◆ **Reading passage**
#####
Rieko's interest in food is in her genes. Both her mother and brother work in the restaurant industry. Or, her mother worked, we should say. She took the liberty of calling herself a retiree a few months ago, as she felt that working at a restaurant six days a week was enough now that she had turned 83.

People often talk about perfect pitch when a musical person can reproduce a note exactly as it was sung or played. Rieko does the same thing, but with her taste buds. She has an incredible talent for tasting and analyzing a dish to very accurately determine what it contains and how it was prepared, and then to recreate it at home in her kitchen. As a knowledgeable Japanese person about food, she is also a whiz with raw ingredients. If you want a soy sauce that beats Kikkoman's by a long shot, or any other ingredient in Japanese cuisine, she's the one you should ask for advice.


Akihito Mochizuki

Akihito was born and raised in Yamanashi prefecture, the place in Japan that produces most of the country's wine. It's also known for its excellent horse meat, among other things. After studying at the prestigious Waseda University in Tokyo, Akihito has worked both in the financial world and as a consultant, primarily in internal training for large companies such as Toyota and Panasonic. He is an incurable gourmand who has eaten his way through a very large number of Japan's top restaurants. Due to his enormously broad and deep knowledge of not only food and drink but also all sorts of other things, such as classical music, he has been given the nickname "Mochipedia" in recent years.

Akihito is the man you can drop on the street almost anywhere in this country, and he can immediately show you the way to the nearest high-quality restaurant. We are grateful to be able to use this living database.
#####
◆ **Source information**
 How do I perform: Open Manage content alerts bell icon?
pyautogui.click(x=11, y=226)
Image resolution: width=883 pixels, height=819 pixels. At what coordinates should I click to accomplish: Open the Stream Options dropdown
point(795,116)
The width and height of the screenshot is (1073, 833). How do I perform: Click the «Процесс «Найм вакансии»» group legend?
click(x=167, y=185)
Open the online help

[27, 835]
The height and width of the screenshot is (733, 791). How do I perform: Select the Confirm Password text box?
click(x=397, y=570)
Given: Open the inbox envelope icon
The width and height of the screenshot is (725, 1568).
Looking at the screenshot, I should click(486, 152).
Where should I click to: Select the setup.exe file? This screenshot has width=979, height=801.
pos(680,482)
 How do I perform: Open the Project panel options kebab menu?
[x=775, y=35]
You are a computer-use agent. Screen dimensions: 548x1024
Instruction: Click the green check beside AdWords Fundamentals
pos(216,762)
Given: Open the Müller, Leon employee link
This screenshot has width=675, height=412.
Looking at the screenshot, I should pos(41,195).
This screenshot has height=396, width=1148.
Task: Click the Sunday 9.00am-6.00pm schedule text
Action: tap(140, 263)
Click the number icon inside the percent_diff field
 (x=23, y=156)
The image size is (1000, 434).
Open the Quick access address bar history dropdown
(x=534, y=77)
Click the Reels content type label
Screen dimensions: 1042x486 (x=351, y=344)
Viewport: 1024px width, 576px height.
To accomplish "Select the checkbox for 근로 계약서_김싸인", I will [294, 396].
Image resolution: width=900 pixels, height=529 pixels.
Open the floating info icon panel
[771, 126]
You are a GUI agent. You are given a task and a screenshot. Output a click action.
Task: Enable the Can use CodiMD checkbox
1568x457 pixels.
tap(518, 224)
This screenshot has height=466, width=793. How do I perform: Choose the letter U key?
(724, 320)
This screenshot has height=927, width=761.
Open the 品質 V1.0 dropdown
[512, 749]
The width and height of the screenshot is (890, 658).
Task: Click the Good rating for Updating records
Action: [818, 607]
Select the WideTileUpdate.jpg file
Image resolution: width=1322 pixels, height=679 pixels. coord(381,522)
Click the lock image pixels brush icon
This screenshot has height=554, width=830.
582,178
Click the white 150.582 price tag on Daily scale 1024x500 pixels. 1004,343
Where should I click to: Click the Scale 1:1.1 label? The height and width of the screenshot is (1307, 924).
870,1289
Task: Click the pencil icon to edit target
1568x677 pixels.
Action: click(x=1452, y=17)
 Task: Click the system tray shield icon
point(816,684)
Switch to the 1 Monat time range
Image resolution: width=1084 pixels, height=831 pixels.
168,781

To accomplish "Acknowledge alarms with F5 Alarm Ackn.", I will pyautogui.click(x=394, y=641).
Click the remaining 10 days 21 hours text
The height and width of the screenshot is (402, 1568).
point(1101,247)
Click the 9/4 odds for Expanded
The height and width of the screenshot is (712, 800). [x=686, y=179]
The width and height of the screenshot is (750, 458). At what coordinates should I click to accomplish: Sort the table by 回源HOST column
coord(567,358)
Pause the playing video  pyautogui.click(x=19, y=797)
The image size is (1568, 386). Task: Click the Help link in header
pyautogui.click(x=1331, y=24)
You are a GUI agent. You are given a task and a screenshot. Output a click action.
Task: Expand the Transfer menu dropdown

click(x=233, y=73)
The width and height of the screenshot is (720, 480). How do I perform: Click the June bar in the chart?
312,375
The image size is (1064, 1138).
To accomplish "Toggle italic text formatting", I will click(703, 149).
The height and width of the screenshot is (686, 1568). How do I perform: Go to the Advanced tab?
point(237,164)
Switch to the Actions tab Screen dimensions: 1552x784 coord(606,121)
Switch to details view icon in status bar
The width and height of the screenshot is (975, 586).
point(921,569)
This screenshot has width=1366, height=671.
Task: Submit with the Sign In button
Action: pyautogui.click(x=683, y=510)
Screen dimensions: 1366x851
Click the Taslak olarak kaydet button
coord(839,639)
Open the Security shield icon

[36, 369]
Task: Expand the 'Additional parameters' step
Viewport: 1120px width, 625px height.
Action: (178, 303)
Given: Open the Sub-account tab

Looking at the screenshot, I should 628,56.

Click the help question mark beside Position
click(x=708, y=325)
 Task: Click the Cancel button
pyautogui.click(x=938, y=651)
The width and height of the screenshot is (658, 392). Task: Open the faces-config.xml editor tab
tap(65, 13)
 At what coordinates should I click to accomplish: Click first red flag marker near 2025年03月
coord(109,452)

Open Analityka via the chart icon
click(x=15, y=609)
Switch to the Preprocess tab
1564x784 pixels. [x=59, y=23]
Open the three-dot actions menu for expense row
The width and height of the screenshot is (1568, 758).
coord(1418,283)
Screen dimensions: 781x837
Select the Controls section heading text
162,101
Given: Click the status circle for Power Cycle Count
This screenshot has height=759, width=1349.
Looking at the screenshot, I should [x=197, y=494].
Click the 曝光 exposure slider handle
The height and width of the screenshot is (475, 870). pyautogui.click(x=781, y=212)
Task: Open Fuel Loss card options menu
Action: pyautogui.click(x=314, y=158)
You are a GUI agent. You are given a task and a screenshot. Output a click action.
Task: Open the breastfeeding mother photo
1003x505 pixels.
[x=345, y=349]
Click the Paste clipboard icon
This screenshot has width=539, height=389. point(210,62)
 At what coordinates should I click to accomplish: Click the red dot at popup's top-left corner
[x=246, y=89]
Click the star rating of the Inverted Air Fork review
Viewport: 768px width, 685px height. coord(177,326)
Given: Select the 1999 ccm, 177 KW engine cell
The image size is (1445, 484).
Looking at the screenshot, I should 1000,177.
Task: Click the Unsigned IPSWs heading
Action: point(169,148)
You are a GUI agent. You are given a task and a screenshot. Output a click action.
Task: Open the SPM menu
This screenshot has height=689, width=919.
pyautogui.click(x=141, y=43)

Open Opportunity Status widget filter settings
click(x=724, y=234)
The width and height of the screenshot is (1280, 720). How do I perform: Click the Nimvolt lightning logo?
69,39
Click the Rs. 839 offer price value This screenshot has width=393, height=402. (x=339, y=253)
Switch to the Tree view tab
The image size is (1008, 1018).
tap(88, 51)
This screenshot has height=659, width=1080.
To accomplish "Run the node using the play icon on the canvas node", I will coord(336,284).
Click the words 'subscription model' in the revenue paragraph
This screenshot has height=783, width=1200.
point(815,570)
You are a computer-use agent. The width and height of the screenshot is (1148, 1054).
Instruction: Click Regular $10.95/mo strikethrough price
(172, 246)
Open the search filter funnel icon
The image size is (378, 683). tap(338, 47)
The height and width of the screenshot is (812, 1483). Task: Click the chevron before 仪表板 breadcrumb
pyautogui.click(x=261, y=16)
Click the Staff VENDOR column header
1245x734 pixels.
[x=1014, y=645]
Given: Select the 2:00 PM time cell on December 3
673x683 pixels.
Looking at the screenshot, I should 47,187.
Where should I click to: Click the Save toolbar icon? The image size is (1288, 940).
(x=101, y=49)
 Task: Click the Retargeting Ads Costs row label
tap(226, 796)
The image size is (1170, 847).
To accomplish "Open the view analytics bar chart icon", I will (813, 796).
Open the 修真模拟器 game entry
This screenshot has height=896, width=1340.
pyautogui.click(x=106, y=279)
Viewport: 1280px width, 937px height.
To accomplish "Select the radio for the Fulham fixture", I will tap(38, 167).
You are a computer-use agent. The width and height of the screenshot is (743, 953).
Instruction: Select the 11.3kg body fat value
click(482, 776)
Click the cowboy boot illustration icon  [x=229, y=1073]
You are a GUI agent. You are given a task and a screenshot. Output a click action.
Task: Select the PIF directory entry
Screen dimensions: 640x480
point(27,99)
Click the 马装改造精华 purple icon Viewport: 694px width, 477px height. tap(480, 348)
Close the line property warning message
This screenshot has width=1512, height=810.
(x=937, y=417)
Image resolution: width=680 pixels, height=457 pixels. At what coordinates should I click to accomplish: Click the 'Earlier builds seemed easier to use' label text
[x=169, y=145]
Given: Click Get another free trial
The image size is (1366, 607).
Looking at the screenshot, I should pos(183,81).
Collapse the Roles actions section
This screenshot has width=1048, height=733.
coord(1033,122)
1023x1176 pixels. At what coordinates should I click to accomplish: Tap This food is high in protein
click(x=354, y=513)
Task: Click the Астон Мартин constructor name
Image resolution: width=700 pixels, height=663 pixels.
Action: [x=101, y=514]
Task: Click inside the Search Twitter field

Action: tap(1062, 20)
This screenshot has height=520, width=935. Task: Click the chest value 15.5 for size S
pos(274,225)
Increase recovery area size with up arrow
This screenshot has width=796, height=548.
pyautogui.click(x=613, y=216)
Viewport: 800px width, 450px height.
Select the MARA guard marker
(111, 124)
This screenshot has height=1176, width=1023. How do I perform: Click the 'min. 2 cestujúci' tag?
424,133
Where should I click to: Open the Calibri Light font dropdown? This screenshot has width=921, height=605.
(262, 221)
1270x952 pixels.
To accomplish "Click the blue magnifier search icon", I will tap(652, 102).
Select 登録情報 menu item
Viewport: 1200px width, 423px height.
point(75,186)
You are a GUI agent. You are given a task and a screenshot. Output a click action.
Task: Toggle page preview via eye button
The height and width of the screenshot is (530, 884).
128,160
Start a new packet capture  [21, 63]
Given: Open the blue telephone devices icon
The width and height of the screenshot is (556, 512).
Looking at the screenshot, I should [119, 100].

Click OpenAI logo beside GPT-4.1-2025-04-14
#####
◆ **Work task**
Revise the passage on the two food experts, starting with "Akihito Mochizuki" and going on through "in recent years.", so that "horse meat" becomes "river fish". The listing comes from a different source than the passage on the two food experts.

◆ **Exercise solution**
Akihito Mochizuki

Akihito was born and raised in Yamanashi prefecture, the place in Japan that produces most of the country's wine. It's also known for its excellent river fish, among other things. After studying at the prestigious Waseda University in Tokyo, Akihito has worked both in the financial world and as a consultant, primarily in internal training for large companies such as Toyota and Panasonic. He is an incurable gourmand who has eaten his way through a very large number of Japan's top restaurants. Due to his enormously broad and deep knowledge of not only food and drink but also all sorts of other things, such as classical music, he has been given the nickname "Mochipedia" in recent years.